Mule regulates TNFα-induced Miz1 degradation. (A) HEK293 cells (1 × 10⁷) were transfected with expression vector encoding Xpress-Miz1 (50 μg). After 36 h, cells were pretreated with MG-132 for 2 h before stimulation with TNFα (5ng/mL) for 10 min. Cells extracts were harvested in Co-IP buffer supplemented with NEM and ubiquitin aldehyde. Miz1 was immunoprecipitated by anti-Xpress antibody, and the immune complexes were resolved on a 7.5% gel and visualized by CCB staining. Bands for mass spectrometry analysis to obtain tryptic peptides for the E3 ligase Mule were indicated by arrows. (B) WT MEFs transfected with control siRNA or siRNA for Mule (100 nM each) were treated with TNFα (5 ng/mL, 15 min) in the absence or presence of MG-132. Expression levels of Mule, Miz1 and β-actin were determined by immunoblotting.

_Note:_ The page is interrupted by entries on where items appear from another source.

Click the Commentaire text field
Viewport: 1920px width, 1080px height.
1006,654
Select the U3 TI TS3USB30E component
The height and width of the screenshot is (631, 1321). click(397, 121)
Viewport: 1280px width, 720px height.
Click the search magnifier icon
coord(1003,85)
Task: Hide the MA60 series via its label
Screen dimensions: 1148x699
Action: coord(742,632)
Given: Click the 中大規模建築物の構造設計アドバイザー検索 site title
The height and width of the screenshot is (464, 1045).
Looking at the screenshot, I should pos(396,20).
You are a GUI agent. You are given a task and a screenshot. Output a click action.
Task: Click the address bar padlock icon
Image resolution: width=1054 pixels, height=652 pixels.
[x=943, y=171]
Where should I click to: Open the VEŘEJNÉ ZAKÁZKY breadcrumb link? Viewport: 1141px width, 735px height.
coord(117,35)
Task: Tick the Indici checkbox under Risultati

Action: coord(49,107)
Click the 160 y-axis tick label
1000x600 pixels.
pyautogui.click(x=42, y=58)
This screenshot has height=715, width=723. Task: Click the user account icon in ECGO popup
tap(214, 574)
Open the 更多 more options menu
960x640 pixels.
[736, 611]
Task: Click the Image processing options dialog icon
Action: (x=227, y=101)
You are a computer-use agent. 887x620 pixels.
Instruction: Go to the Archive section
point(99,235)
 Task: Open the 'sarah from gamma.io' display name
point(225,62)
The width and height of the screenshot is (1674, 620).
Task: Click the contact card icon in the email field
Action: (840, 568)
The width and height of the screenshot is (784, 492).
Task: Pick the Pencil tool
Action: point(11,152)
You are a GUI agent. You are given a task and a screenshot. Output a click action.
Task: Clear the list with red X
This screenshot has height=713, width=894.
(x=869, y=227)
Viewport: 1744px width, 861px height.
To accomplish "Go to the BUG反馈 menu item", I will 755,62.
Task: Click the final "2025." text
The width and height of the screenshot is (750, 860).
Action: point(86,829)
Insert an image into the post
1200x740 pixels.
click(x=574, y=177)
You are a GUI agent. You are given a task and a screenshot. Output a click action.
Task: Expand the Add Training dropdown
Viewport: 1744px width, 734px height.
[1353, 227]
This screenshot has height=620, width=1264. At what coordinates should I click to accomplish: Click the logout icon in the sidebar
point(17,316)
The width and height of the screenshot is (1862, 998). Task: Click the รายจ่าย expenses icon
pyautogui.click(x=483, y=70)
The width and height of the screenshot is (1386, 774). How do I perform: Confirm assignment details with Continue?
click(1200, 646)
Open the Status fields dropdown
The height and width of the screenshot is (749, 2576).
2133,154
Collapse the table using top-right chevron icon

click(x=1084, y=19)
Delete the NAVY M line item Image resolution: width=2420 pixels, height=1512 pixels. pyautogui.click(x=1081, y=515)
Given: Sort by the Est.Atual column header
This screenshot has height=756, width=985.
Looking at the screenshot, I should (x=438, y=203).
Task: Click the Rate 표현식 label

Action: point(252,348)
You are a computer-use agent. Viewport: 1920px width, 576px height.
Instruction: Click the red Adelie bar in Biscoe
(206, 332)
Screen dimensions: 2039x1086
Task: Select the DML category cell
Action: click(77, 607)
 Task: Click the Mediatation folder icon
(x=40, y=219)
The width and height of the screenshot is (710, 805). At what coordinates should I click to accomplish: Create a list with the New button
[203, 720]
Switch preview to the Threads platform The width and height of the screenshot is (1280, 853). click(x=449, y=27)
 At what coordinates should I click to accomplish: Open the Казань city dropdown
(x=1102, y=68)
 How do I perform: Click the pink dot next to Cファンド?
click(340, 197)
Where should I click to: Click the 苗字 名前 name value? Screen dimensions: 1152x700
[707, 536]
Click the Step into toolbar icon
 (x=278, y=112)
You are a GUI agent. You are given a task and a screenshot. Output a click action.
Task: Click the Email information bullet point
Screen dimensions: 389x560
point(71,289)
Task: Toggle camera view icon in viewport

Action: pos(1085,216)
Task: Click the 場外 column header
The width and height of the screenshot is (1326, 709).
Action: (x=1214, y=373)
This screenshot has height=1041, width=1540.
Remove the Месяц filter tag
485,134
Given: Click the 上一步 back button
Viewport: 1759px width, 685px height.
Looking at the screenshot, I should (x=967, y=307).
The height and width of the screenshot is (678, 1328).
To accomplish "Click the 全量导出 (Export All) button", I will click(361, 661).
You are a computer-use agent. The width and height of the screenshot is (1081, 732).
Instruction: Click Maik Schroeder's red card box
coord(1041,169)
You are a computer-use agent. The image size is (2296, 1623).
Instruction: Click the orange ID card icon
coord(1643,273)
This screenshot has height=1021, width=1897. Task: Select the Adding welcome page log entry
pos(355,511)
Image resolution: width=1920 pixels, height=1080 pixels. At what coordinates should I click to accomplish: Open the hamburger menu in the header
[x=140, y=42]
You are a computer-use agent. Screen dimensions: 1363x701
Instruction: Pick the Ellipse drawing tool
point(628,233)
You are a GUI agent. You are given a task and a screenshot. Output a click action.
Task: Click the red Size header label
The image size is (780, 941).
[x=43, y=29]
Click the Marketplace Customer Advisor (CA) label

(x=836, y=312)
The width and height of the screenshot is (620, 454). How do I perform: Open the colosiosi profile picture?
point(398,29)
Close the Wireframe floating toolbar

Miz1 protein levels were quantitated and normalized to β-actin levels, and the untreated controls were calculated as 100%. Similar results were obtained from at least three independent experiments. (C) HEK293 cells (1 × 10⁵) were transfected with Xpress-Miz1, along with M2-Mule (WT or the C4341A mutant) or empty vector (2 μg each), in the absence (Upper) or presence (Lower) of MG-132. Expression levels of Xpress-Miz1 and M2-Mule were determined. (D) U2OS stable cells harboring tet-inducible shMule (U2OS/shMule) were treated with tetracycline (2 μg/mL) for the indicated times. Expression levels of Mule, Miz1, PKCδ, and β-actin were determined. (E) U2OS/shMule stable cells were treated with or without tetracycline for 3 d followed by the addition of CHX (3 μg/mL) with or without TNFα (10 ng/mL) for the indicated times. Expression levels of Miz1 and β-actin were determined (Left). Miz1 protein levels were quantitated and normalized to β-actin levels, as shown in power trendlines (Right). Slope constants were indicated. Similar results were obtained from at least three independent experiments.